Tapi, Jokowi tetap maunya Rizal Ramli untuk menjadi Menko Kemaritiman. Kata dia, ada beberapa alasan yang disampaikan Jokowi.

"Enggak-enggak, saya maunya Mas Rizal, karena Mas Rizal orangnya berani, yang kedua, ngerti masalah. Kalau cuma modal berani aja, ya preman. Kalau hanya ngerti masalah orang pintar, tak ada keberanian, enggak ada perubahan. Jadi saya mau Mas Rizal,” jelas Rizal.

Rizal beberapa kali menolaknya. Dia bilang hanya ingin di luar pemerintahan. Kalau Jokowi perlu, ia mengaku siap membantunya dengan menyumbangkan saran pikiran.

Tapi, Jokowi pun mengeluarkan kalimat permintaan yang tampaknya membuat hati Rizal luluh.

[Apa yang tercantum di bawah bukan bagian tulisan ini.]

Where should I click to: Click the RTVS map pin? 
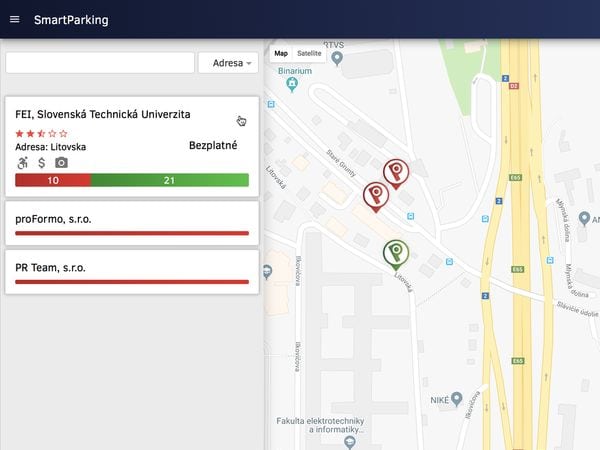click(337, 58)
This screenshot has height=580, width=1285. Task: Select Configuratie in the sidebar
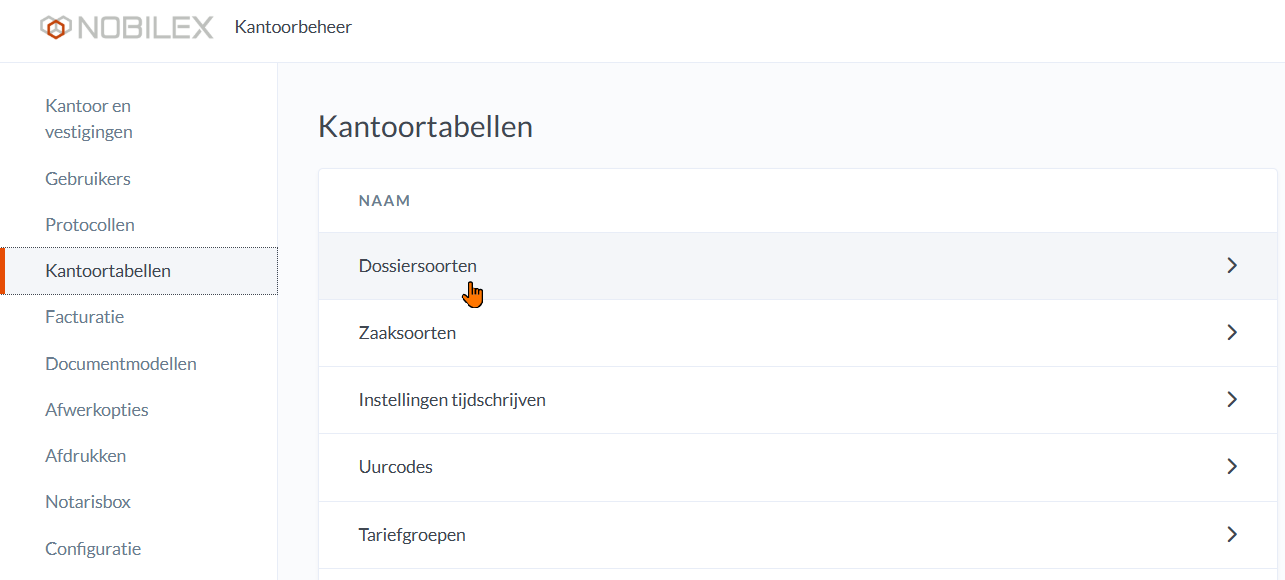click(93, 549)
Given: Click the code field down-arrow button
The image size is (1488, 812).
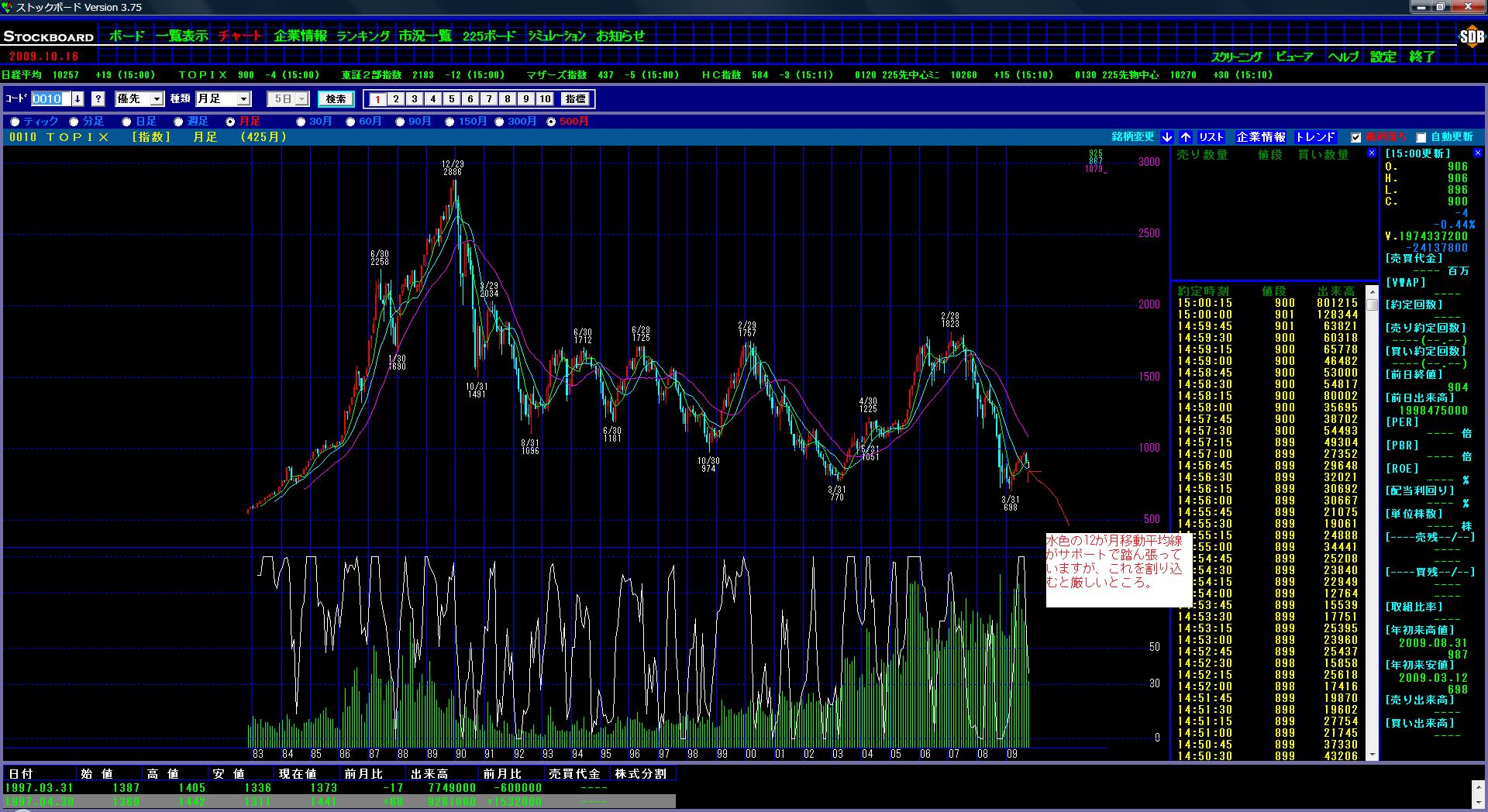Looking at the screenshot, I should click(78, 99).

“Mas Rizal, yang minta tolong itu bukan saya Jokowi presiden. Siapa sih saya dibanding mas Rizal, pengalaman, jam terbang. Yang minta tolong ini rakyat Indonesia yang kepengin hidupnya lebih baik," ujar Rizal

"Karena dia ngomong gitu, saya lemes. Akhirnya yasudah mas saya ambil hikmahnya. Tapi, dengan satu syarat ya, enggak lapor-lapor sama Pak JK," kata Rizal.